About this task |
This calls for a word-for-word copy of all the data, with each picture removed.

Task inputs |
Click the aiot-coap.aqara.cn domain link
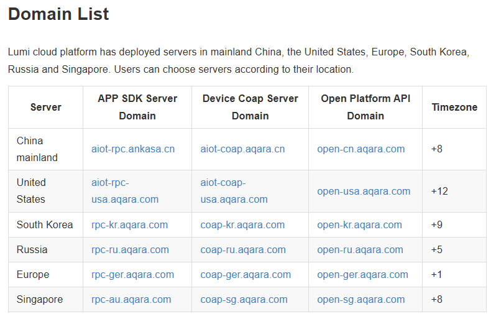The height and width of the screenshot is (319, 496). coord(242,149)
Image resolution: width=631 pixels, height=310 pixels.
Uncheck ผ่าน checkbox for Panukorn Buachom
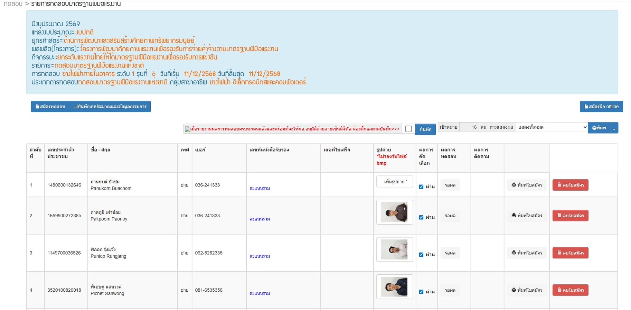(421, 187)
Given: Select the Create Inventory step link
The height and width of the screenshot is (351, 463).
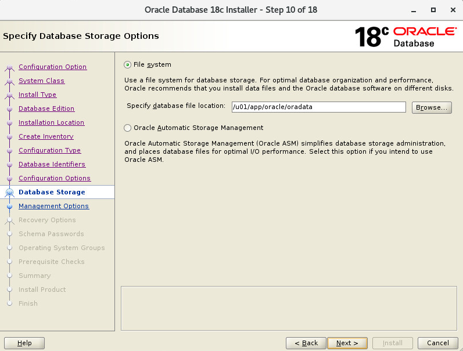Looking at the screenshot, I should click(x=46, y=136).
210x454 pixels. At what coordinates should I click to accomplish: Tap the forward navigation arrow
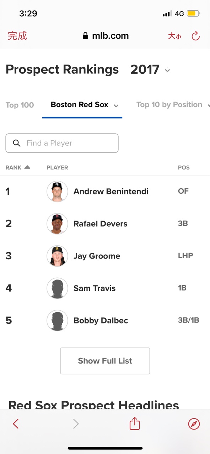[x=76, y=424]
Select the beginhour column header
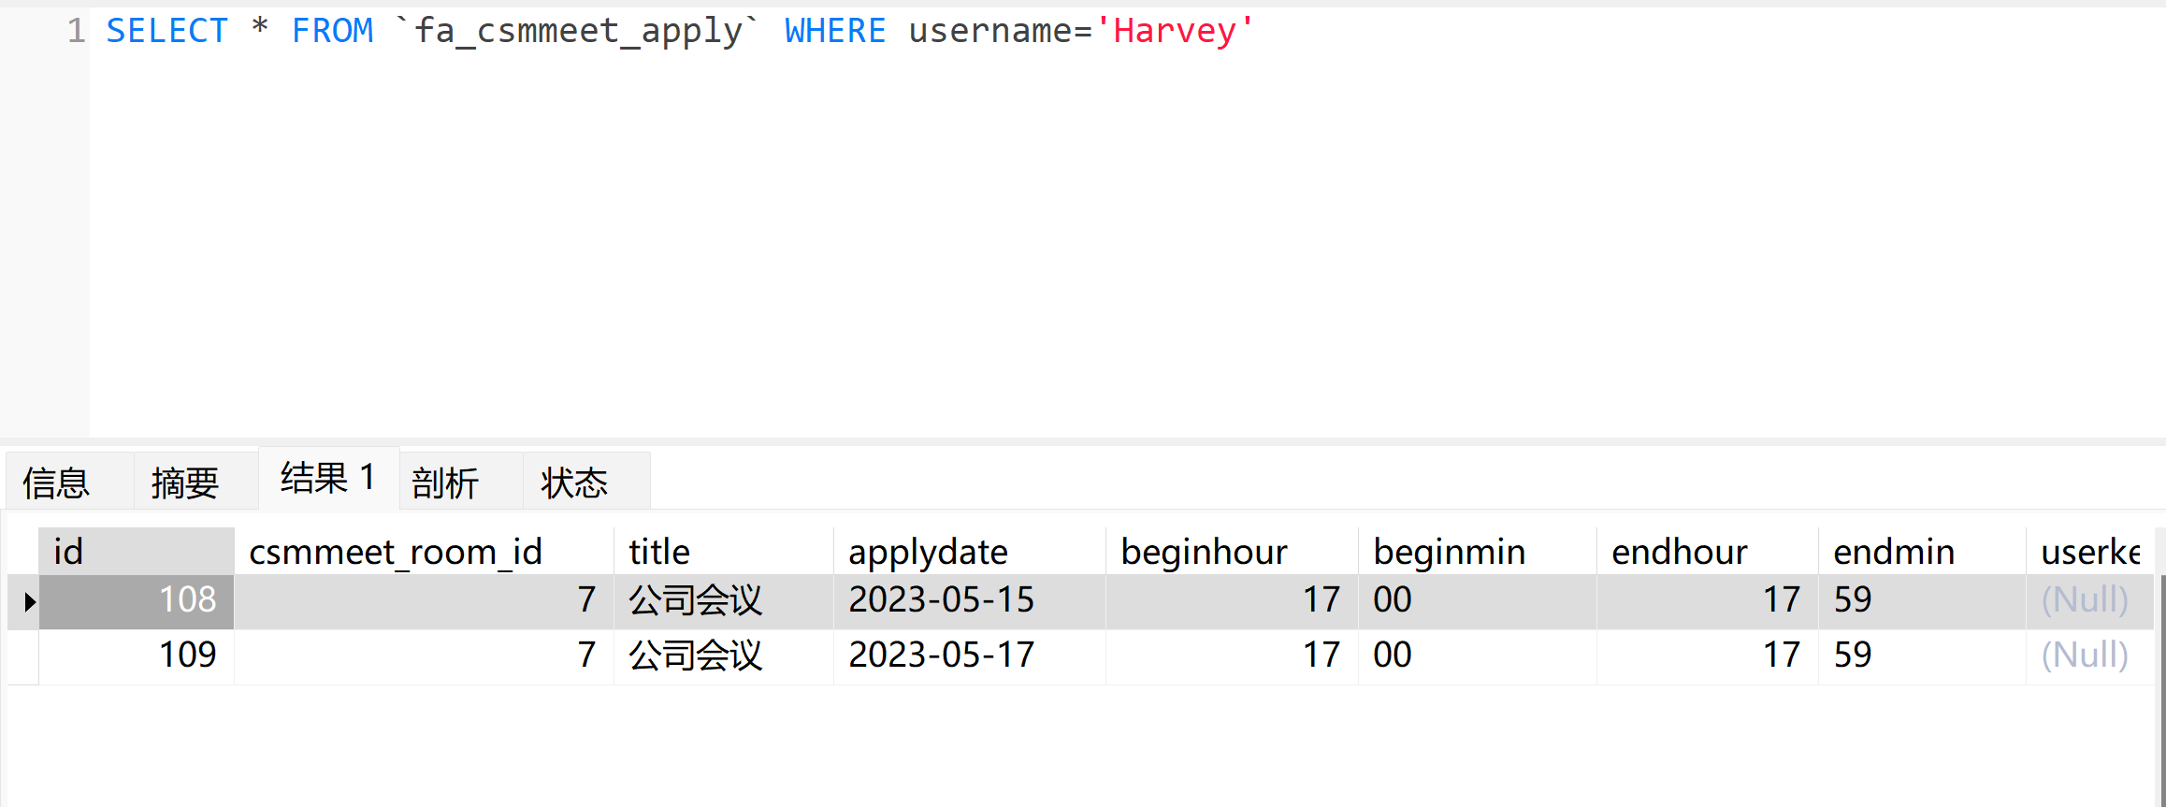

Answer section |
Click the aiot-coap.aqara.cn domain link
The height and width of the screenshot is (319, 496). coord(242,149)
Image resolution: width=631 pixels, height=310 pixels.
Uncheck ผ่าน checkbox for Panukorn Buachom
(421, 187)
Given: Select the Create Inventory step link
The height and width of the screenshot is (351, 463).
Looking at the screenshot, I should click(x=46, y=136).
210x454 pixels. At what coordinates should I click to accomplish: Tap the forward navigation arrow
[x=76, y=424]
Select the beginhour column header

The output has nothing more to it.